Rats exposed to [14C]-ethylene by inhalation exhaled small amounts of unchanged ethylene along with some [14C]-CO2. Polar metabolites and conjugates are eliminated predominantly in urine with smaller amounts in faeces (Guest et al., 1981).

Human Information

Exposure of healthy human volunteers by inhalation to initial concentrations of 5 or 50 ppm ethylene for 2 hours showed that the metabolism of ethylene is not saturated over this concentration range. The alveolar retention of inhaled ethylene was 2±0.8% (Filser et al.,1992). Measurement of the level of ethylene oxide present in blood from a group of four volunteers exposed to 5, 20 or 50 ppm ethylene for 2 hr was used by Filser et al. (2013) to calculate the extent of ethylene oxide formation. The results indicated that a mean value of 1.4 nmol ethylene oxide.hr/l blood was formed per ppm ethylene, a value which contrasts with the (30-65 fold) greater conversion of ethylene to ethylene oxide recorded in rodents.

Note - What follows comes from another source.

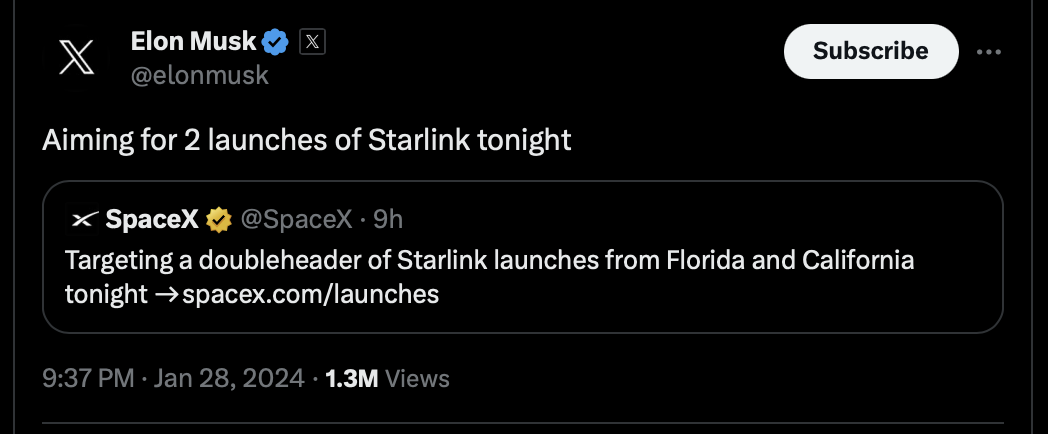This screenshot has width=1048, height=434.
Task: Open Elon Musk's X logo profile avatar
Action: pyautogui.click(x=76, y=57)
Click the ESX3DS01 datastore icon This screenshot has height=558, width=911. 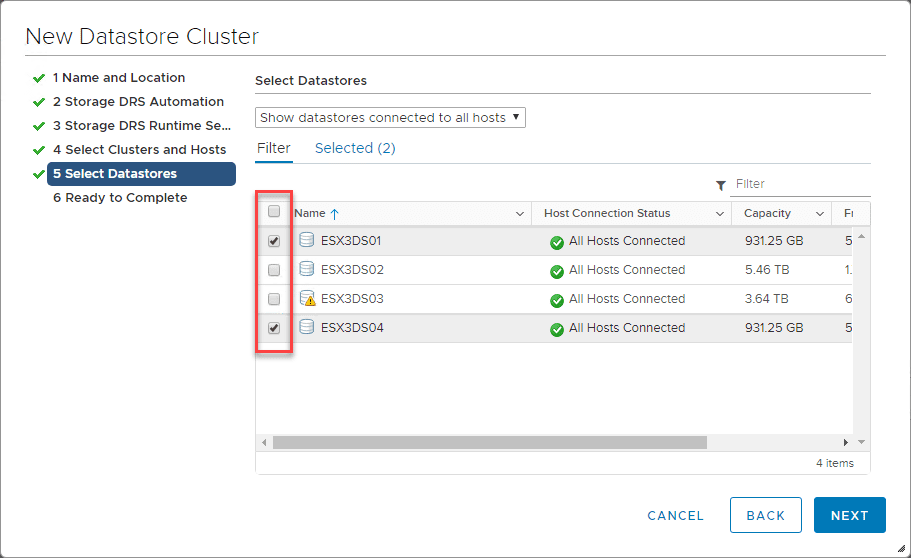[x=307, y=241]
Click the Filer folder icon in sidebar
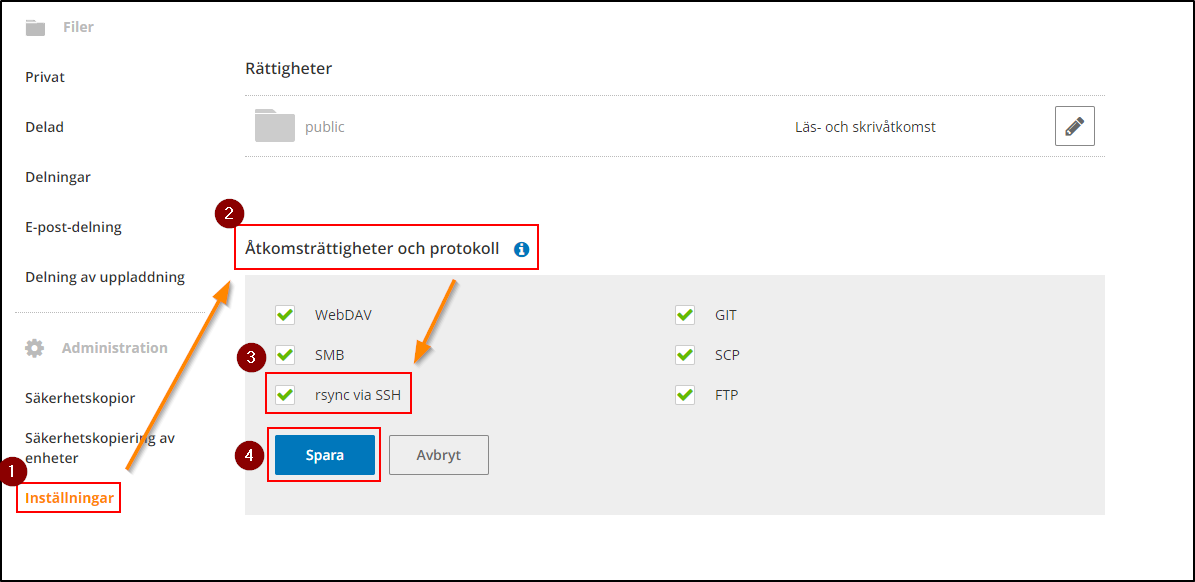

Tornqvist et al.(1989) demonstrated a statistically significant increase in HEVal concentrations in fruit store workers exposed to ethylene (0.03-3.35 ppm; average 0.3 ppm) when compared to a control population. A similar effect was seen in both smokers and non-smokers, although concentrations of HEVal were higher in both control and exposed smokers than in comparable groups of non-smokers. The authors estimated that approximately 3% of atmospheric ethylene is converted to ethylene oxide by metabolism. Workers exposed occupationally to ethylene in a plastics factory were divided into groups according to their level of exposure. Concentrations of HEVal were 15 pmol/g (range 9-32) in the control group and 110 pmol/g (range 56-200) in the group exposed to approximately 4 mg/m3 (3.5 ppm) ethylene; the fraction of inhaled ethylene converted to ethylene oxide was estimated to be 0.5% (Granath et al.,1996).

Endogenous production of ethylene

Filser and Bolt (1983) identified that control rats excreted low concentrations of ethylene oxide, indicating endogenous production of ethylene. Csanady et al.(2000) determined that the rate of endogenous production of ethylene in rats was 11.5 nmol/h/kg bodyweight resulting in a steady state blood concentration of 0.57nmol/l. The values in humans were 33 nmol/h/70kg bodyweight resulting in a steady state concentration of 0.097nmol/l; this is similar to that resulting from occupational exposure to 0.126 ppm ethylene for 8 h/day, 5 days/week.